• Your instructions
From the curriculum description below, set down the part between "The science program" and "some other fashion.", inclusive, without changing any words.

• Passage for review
■ ■ ■ ■ ■
Language arts courses integrate all age-appropriate language arts skills—reading, literature, spelling, vocabulary, grammar, handwriting, and composition. It is expected that children have some familiarity with the alphabet prior to kindergarten; they should recognize at least some of the letters. Kindergarten teaches sounds and letters, beginning reading, writing, spelling, and printing along with other facets of language arts typically taught in kindergarten. Reading instruction is phonics-based, but it includes the introduction of many sight words. For reading material, Complete Curriculum’s own Progressive Readers are used in kindergarten through third grade, while classic literature is included within the student manuals in the upper grades. Language arts lessons often revolve around the literary selections. Students begin to create a journal in first grade. They continue to learn all forms of composition, applying those skills within language arts and across the curriculum.
Math follows a standard scope and sequence at each grade level. Simple manipulatives and visual illustrations are used to teach concepts in the early grades—e.g., lima beans are used in first grade to learn simple addition, and number cards and strips are used in second grade. Cumulative reviews help students retain skills learned in previous lessons. For high school, Algebra I, Algebra II, and Geometry are available, and other courses are still in the works.
The science program is inquiry-based. Lessons begin by raising questions while students do observations and experiments. Students record and analyze data according to the scientific method even in kindergarten, albeit at a very simple level. However, the Biology course for tenth grade has a rather limited amount of lab activity incorporated into some lessons. This is an area you will need to watch to ensure that science lab courses meet requirements of the college a student wishes to attend. I did not find health included within the science curriculum, yet that is a requirement in most states that you will have to cover in some other fashion.
■ ■ ■ ■ ■
• Recorded data
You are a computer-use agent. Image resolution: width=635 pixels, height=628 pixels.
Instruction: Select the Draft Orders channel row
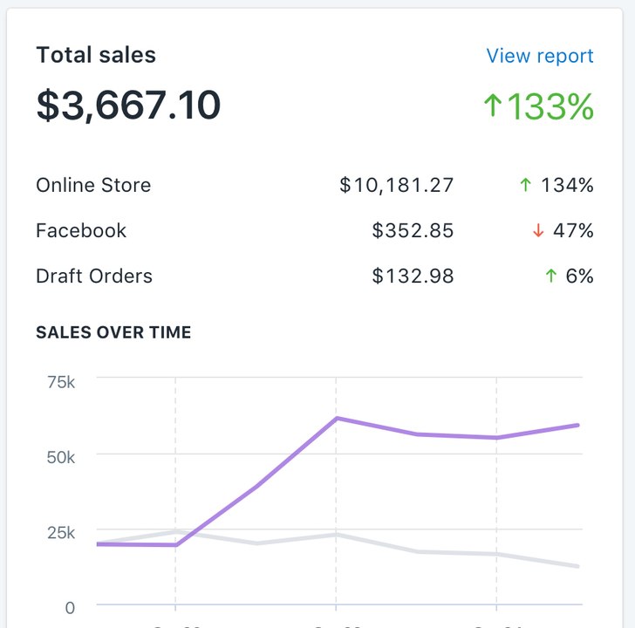click(x=315, y=276)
■ ■ ■ ■ ■
• Exercise answer
The science program is inquiry-based. Lessons begin by raising questions while students do observations and experiments. Students record and analyze data according to the scientific method even in kindergarten, albeit at a very simple level. However, the Biology course for tenth grade has a rather limited amount of lab activity incorporated into some lessons. This is an area you will need to watch to ensure that science lab courses meet requirements of the college a student wishes to attend. I did not find health included within the science curriculum, yet that is a requirement in most states that you will have to cover in some other fashion.